Given enough exposure to a behavior, that behavior will become normative. This is true for both positive and negative behaviors. One simple behavior I've seen spread through my own friend group is riding motorcycles. I first started riding a few years ago after two of my friends came by on their bikes (having wanted to start for years, but never having a catalyst until that moment). Fast forward four years and both my brothers, two roommates and many other friends are riding, with many more in various stages of taking the rider's test and joining the organ donor's club.
Over the past several years I've been surprised to learn that this is also the case for entrepreneurship. For most people, startups are a risky endeavor and something to be avoided. Many are hesitant to quit their secure jobs and try to start a company from scratch.
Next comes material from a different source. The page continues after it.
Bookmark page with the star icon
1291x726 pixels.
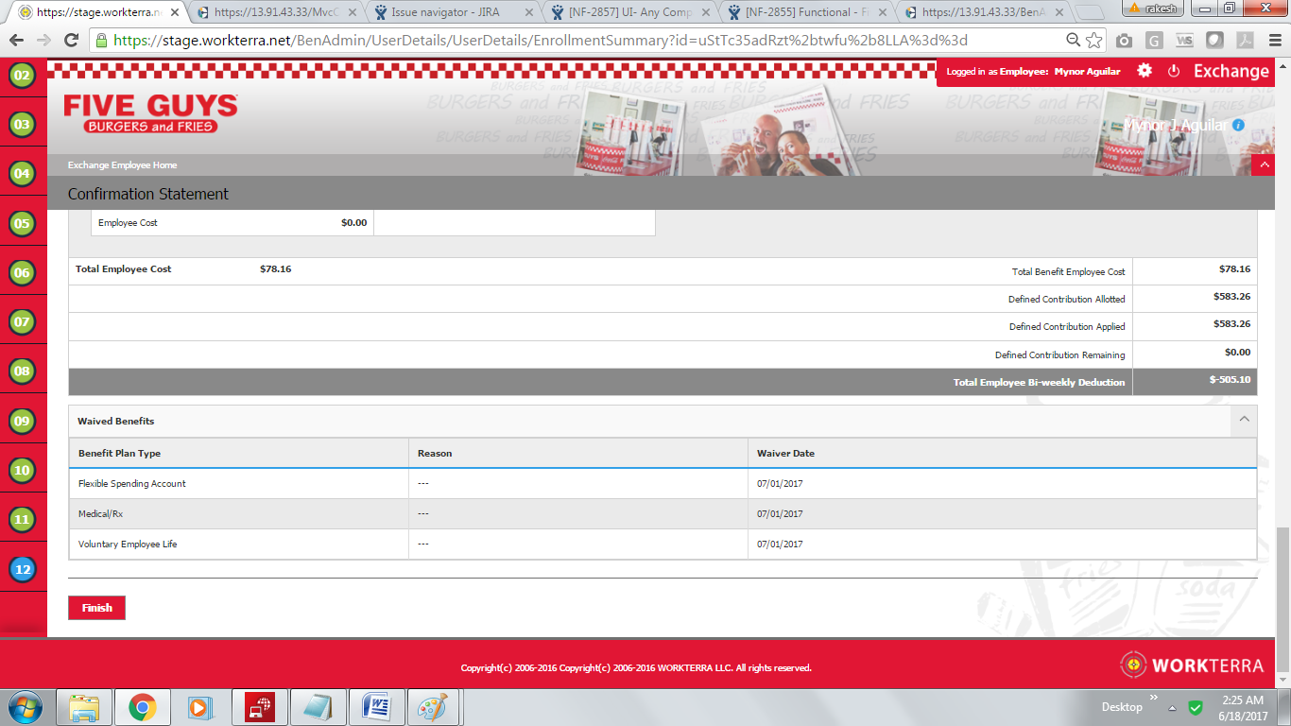(x=1093, y=41)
From an expected value perspective, when factoring in some risk adversity attributable to basic human nature, they are correctly maximizing outcomes. However, for a growing group, I've noticed that startups are a normalized behavior, and that this generally spreads through personal connections.
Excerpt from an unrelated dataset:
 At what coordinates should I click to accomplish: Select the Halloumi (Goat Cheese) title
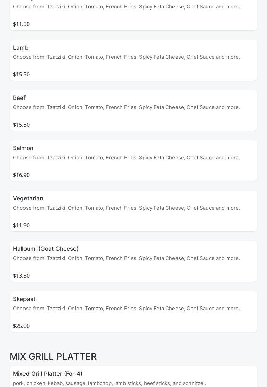46,249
My brother Daniel is the perfect example of this. When Daniel graduated from college in 2009, the economy was in a horrible recession, and it was extremely difficult for new grads to find jobs. Initially having very little interest in startups, he started doing sales and business development at Uservoice after finding no options in consulting and banking, where the few friends of his fortunate enough to find work were headed. After a couple years of being friends with founders and early employees of startups, hearing about startups everyday and rooming with startup founders, he made the jump himself and recruited a team to launch Appetizely.
An example of culture-hacking at scale is y Combinator. One of the reasons I think Y Combinator is so powerful is because it creates a new social norm, especially for those who come from outside Silicon Valley. When you start at YC, your friends and family think you’re crazy. By the end, you have another friend cohort: other YC entrepreneurs and alumni. These new friends will provide support and advice, but the most important thing that they give you is implicit assurance that you are not crazy.
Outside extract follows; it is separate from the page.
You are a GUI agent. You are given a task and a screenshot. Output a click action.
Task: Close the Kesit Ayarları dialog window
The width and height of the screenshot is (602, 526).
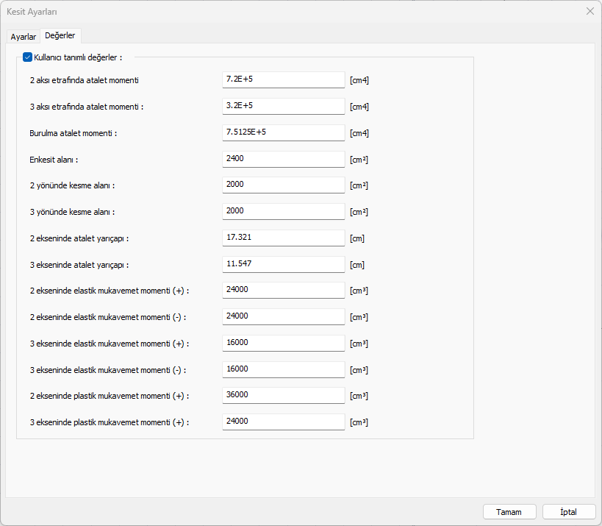(590, 11)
The lesson here is that through some clever social engineering you can hack your own life to put yourself in the position to accomplish goals you don't even know how to begin. This is also also how ZeroCater started. Over three years ago I was interviewing candidates for a community manager postition at Justin.tv. One interviewee particularly stood out. Arram didn't have any experience or really any qualification; in fact, at the time he had been working as a security guard and had never been to college. But, unlike most of the other candidates, he had thought extensively about what he would do as the community manager and had written down his many ideas in preparation for our interview. He was also passionate about creating his own startup eventually, and his excitement was inspiring. We ended up hiring someone else who had more community management experience for the job, but I was so impressed with Arram's preparation that we hired him anyways to do random office projects.
One of Arram's minor responsibilities ended up being ordering meals for the company. It ended up being such a time saver for the team that one evening I suggested that he offer ordering as a service to a few other YC startups in the neighborhood. That was the last I thought about it, but a month later I was shocked when Arram came back to me and told me he was quitting to grow it as a startup. Two years later, and he's recruited a technical team, built out software to manage the entire workflow and serve companies like MTV, CBS and Verizon.
Arram didn't have the programming or product background that you would expect from someone who would later go on to raise over $1 million in venture capital for a technology startup. He got in the game by doing whatever it took to get into a startup and surrounded himself with startups, making it impossible for him to not think about startups. Just being in the community creates opportunities: how else would you come up with the idea for a food subscription service that solves a very specific company problem?
You can hack your own culture. Surround yourself with people who do what you want to do, and eventually you'll wake up to find yourself doing the same.